=== WHAT YOU ARE ASKED TO DO ===
Which of the lines in the data below contain the string "screenshot"? Copy each of them.

=== RECORD EXCERPTS ===

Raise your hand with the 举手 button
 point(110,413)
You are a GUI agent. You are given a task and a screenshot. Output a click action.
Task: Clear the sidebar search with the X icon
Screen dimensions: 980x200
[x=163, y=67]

...

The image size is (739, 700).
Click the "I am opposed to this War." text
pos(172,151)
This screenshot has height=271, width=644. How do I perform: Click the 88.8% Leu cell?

=== ANSWER FOR THE TASK ===
You are a GUI agent. You are given a task and a screenshot. Output a click action.
This screenshot has height=271, width=644. How do I perform: Click the 88.8% Leu cell?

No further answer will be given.